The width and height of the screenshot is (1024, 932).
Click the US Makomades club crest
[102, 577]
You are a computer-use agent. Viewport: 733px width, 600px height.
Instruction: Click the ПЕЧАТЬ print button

--------------------------------------------------

-- WRITTEN INSTRUCTION --
Collect every line of the data above that contains the word "width", and copy each one in full without changes.

-- ANSWER TO THE TASK --
The width and height of the screenshot is (1024, 932).
You are a computer-use agent. Viewport: 733px width, 600px height.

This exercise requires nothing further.